Friday, July 25, 2014

summer love

I don't take commissions over the summer so I that I can recharge the creative juices. It gives me chance to fulfill the wishes of my very favorite client of all. Here's a fun little ruffled halter top in blue striped seersucker with a tie made from a scrap of Liberty of London. Perfect for a sticky summer park day.

I am also spending the summer making lots of plans for the holiday season, so stay tuned! 

"Mom, are the pictures good yet? I want to play with my boys."

Monday, June 30, 2014

Tessa's Heirloom Communion Dress

After many hours of careful labor, Tessa's family heirloom was completely transformed. Instead of the neck ruff, she has a classic Peter Pan collar in silk satin. The sleeves were shortened and simplified.

The scratchy yellow lining was replaced with soft cotton lawn. The delicate original fabric was given much needed support with an underlining of cotton poplin. These three cotton layers give the skirt a gentle fullness that is still comfortable to wear.

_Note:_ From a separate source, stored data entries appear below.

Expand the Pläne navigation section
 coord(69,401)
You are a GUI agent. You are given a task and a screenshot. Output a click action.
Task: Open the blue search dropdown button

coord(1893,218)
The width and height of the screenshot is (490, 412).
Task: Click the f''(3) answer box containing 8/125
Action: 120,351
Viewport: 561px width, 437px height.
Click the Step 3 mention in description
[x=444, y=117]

A delicate bias tube with tiny bow at the waist ties the new satin collar and hem together. I really love how the satin brings out the embroidery. The original lace was heavy and coarse. It overpowered the fine detail. With the satin adjacent, the embroidery seems to shine like silk.
Still, I couldn't bear to completely separate the original pieces of the dress, so I attached the original lace to the skirt underlining.

 There wasn't another dress like this at Tessa's First Communion and she wouldn't have it any other way! Her mother and grandmother were equally pleased with the results. I was grateful for the opportunity to save a treasured heirloom.

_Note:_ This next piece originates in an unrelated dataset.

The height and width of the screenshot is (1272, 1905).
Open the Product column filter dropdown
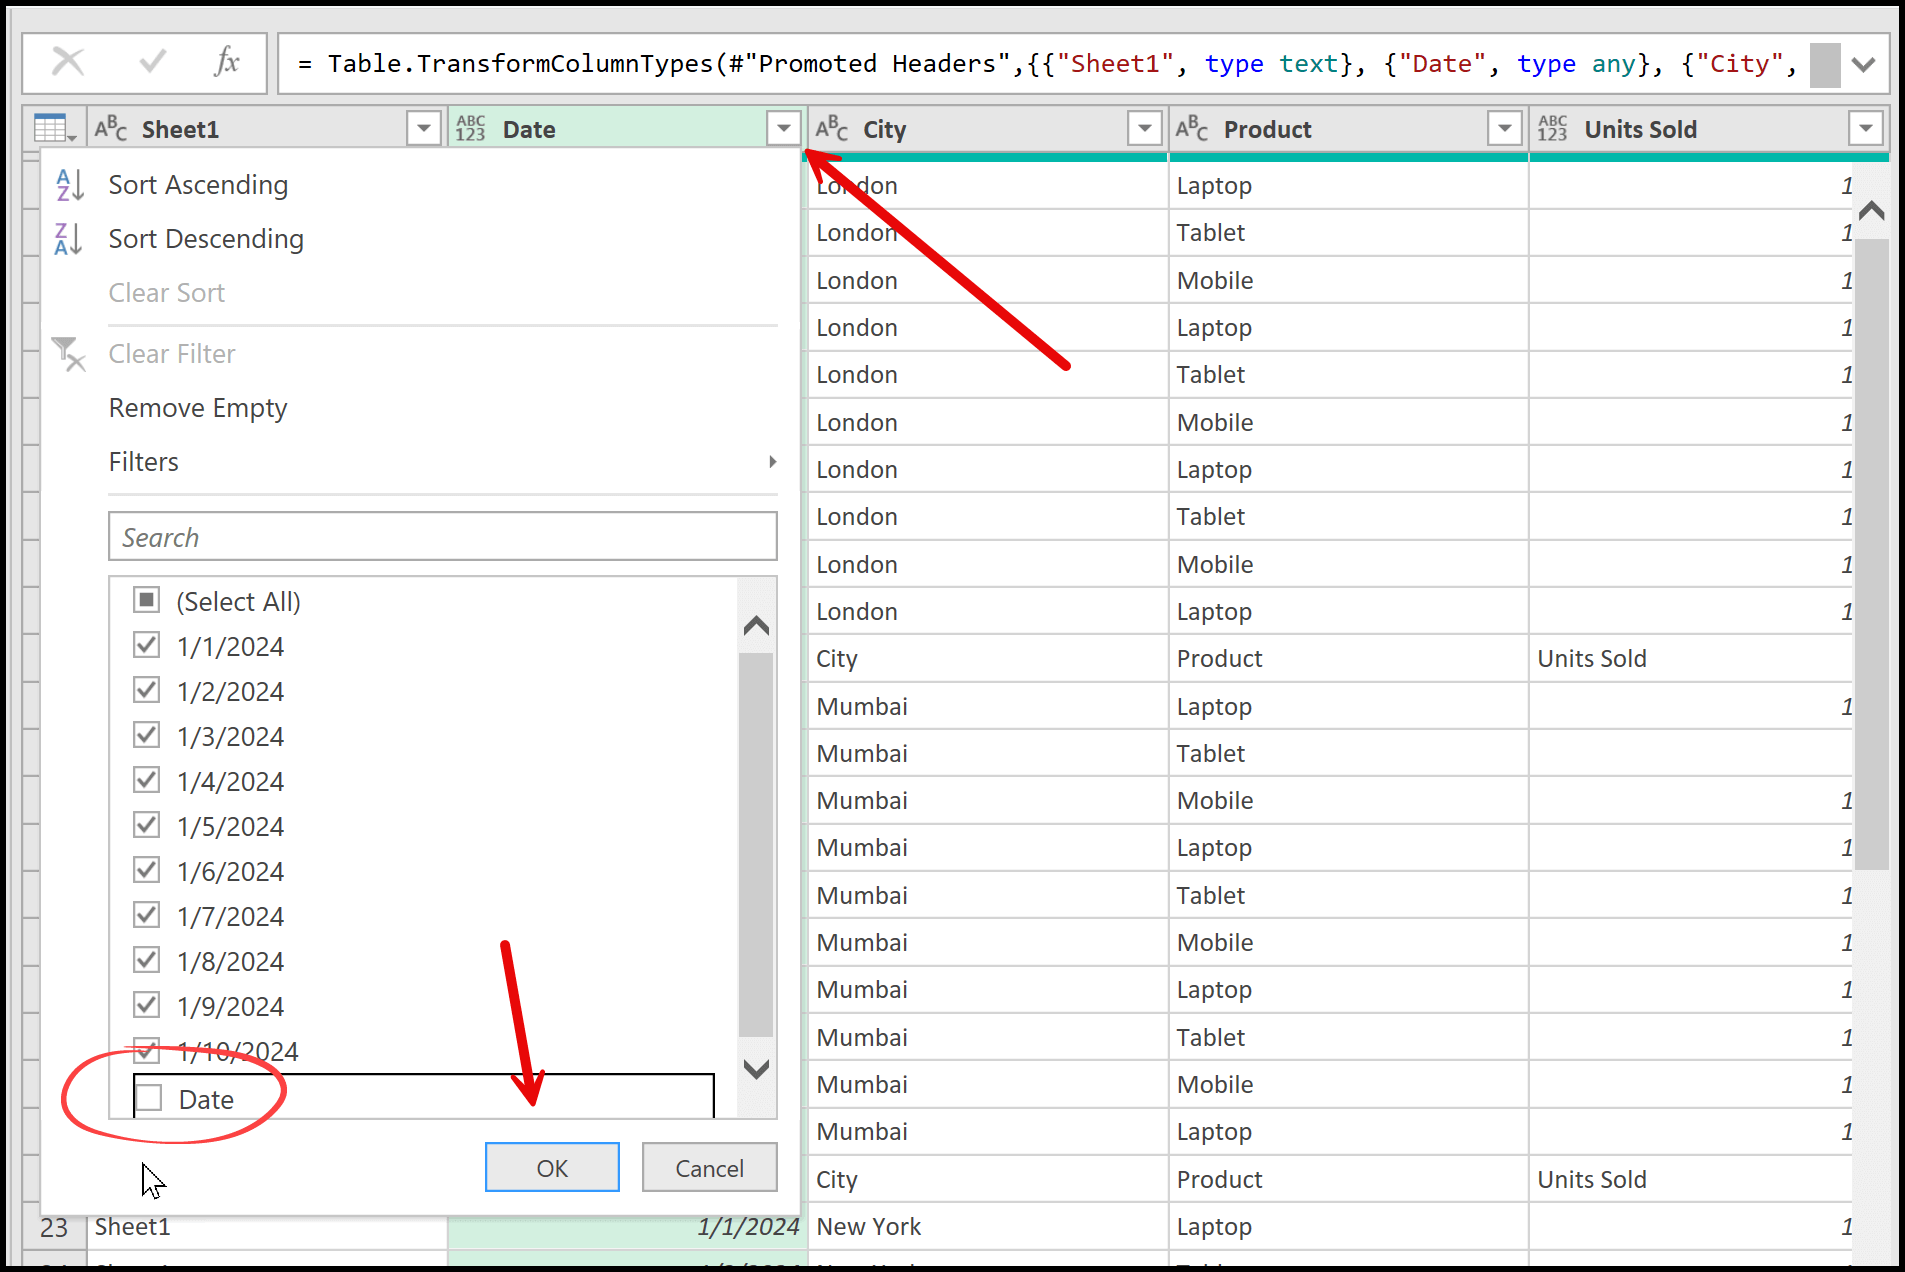(x=1505, y=128)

 Maybe one day they'll bring it back for me to turn it into a Christening gown.
Photography courtesy of George Aubrey Photography

Sunday, June 29, 2014

an heirloom Communion dress

Tessa came to me with her mother's dress from the early 1970's. It had been sewn by Tessa's great-grandmother, who was a professional seamstress. Tessa's mother remembers accompanying her grandmother to 4th Street to select the fabric. Tessa is an old soul and it was important to her to wear her mother's dress. But, like many of today's children, she had very particular ideas. She didn't like the collar, it bothered her. She preferred a Peter Pan collar. And she hated the long sleeves - too puffy! Plus, the dress was quite a few inches too short and the acetate lining had yellowed with time, making the dress appear a little Miss Havisham.

I took on the project of re-working the dress with excitement and a little trepidation. This was a family heirloom with great sentimental meaning. There was no additional fabric to work with and no room for mistakes! I washed the dress and removed some minor stains and then I spent a lot of time inspecting every construction detail and making a plan for how to alter it. Finally, I had to admit the only way forward was to dismantle the entire dress. It's rather like renovating an old house - you don't entirely know what you're going to find when you start taking things apart. The delicate fabric required great care.
Once I had it apart and the pieces pressed flat, I could start to plan the design. I wanted to retain all that I could of Tessa's great-grandmother's fine workmanship, but fulfill Tessa's wishes and bring the dress into the 21st century. The biggest challenge was adding length in a cohesive way. Finally one night I had this idea:
If I cut off the original lace hem, the satin Tessa chose for the new collar could also form a wide band at the skirt hem, allowing as much extra length as we wanted  In trying to save as much original detail as I could, I hadn't considered cutting off the lace. But in fact, the embroidery looked much nicer next to the satin, which was a perfect match. A delicate waist detail with a tiny bow in the same satin provided cohesion. Again, it's like an old house: to properly patch a very old wooden floor, you "feather in" the new pieces so it blends together. I pitched several ideas to my little client, but this is the one we all liked best.